Proceedings of the 26th Goettingen Neurobiology Conf. 1998 Vol 1
Ed: Norbert Elsner & Ruediger Wehner
Georg Thieme, Stuttgart, N.Y.

Locomotion and Cognition: From fish to hominids

Movement is the first product of the nervous System - is it also its last riddle?


Vertebrate behaviour and cognition seem to have originated in fish.
Every movement of the tail of a fish or of its fins will change the position of the fish in (relation to) its environment. These changes are received by the sense organs: locomotion produces locosensation.
Or in the words of Ragnar Granit: "Muscle moves the world".

Not only our first ancestors were mobile, so, too, were their first life-essential objects: prey, partners, competitors and, perhaps, predators. The cognition of fish has to take note of three moving bodies: itself, its shifting environment and the other animal. The nervous system produces (rhythmic) motor patterns and perceives environmental changes according to these patterns ( figure A).

The next step towards mankind were the tetrapodes. As with fish, their eyes continue to scan the horizon, but the direction of their (loco)motor activity has bent by 90° ( figure B). Reafferent information's are coming from the limbs, additionally. The importance of this internal feedback is that body parts can now move without influencing the environment. Locomotor patterns are thus "fed back" via exafferent patterns (environment shift) and via reafferent sensory patterns.

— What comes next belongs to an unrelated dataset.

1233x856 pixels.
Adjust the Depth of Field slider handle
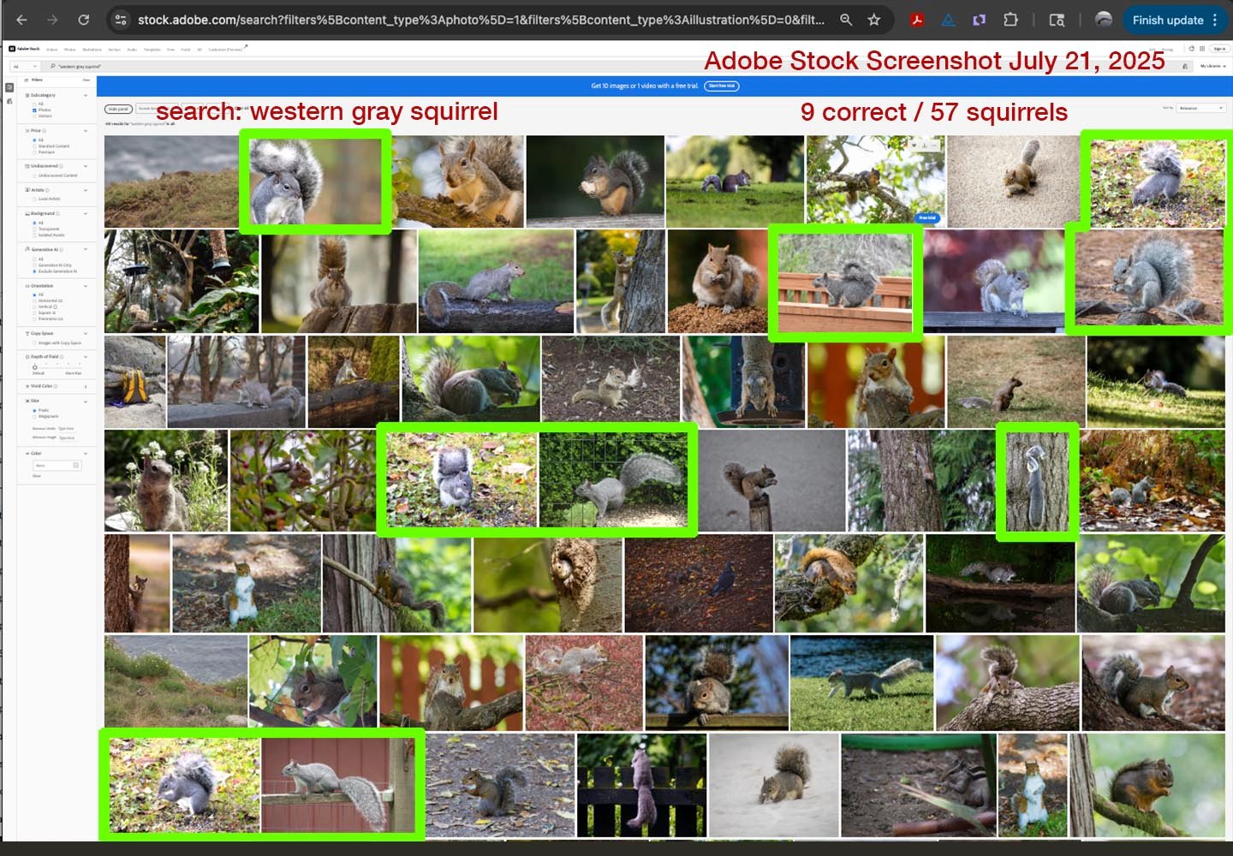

Primates have four hands to make contact with the arboricole environment. They prefer to sit, moving their arms freely to reach and grasp. Their locomotor apparatus has begun to split:
While seated, the hind limbs and the pelvis are engaged in "nonlocomotion", but the arms and hands bend again by 90° and appear in the frontal visual field (actually this bend developed between head and neck, figure C).

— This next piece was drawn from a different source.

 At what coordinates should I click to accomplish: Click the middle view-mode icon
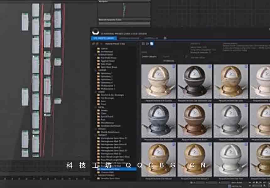point(147,44)
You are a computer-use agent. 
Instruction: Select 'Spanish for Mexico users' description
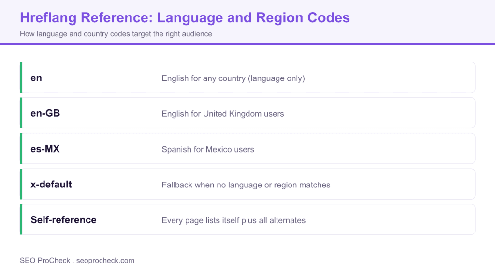coord(208,149)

For the first time in the evolutionary process, animals can watch directly and for extended periods of time what parts of their body are doing. Arm and hand motor patterns are also sensed twice: By reafference and by the newly possible visual control. When the nervous system takes notice of the synchronicity in this closed motor-visual loop, the eye-hand complex can develop. Does this indicate that hands, objects which hitherto were known only as parts of the environment, have been "recognised" as parts of the subject? Can we assume that "self- recognition" has taken place?

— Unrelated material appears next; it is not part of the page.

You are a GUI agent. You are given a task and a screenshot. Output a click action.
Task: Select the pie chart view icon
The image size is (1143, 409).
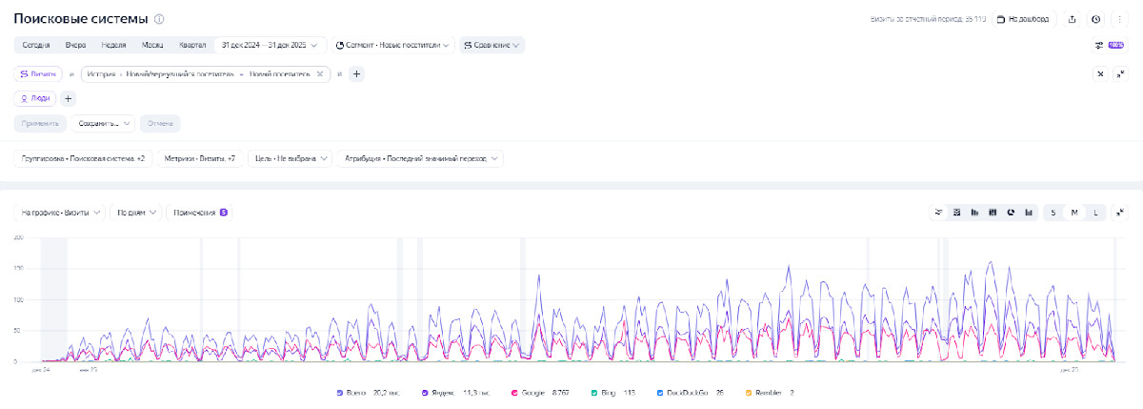click(x=1011, y=213)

In hominids the eye-hand-complex permanently works in an autonomous manner. Even during locomotion, arm and hand movements are "movements of their own", independent of the actions of the hind limbs. Tools are now endowed with self-moved quality, throwing extends the distance reachable, the individual can recognise his own shadow and perhaps also his own face moving in a smooth surface of water.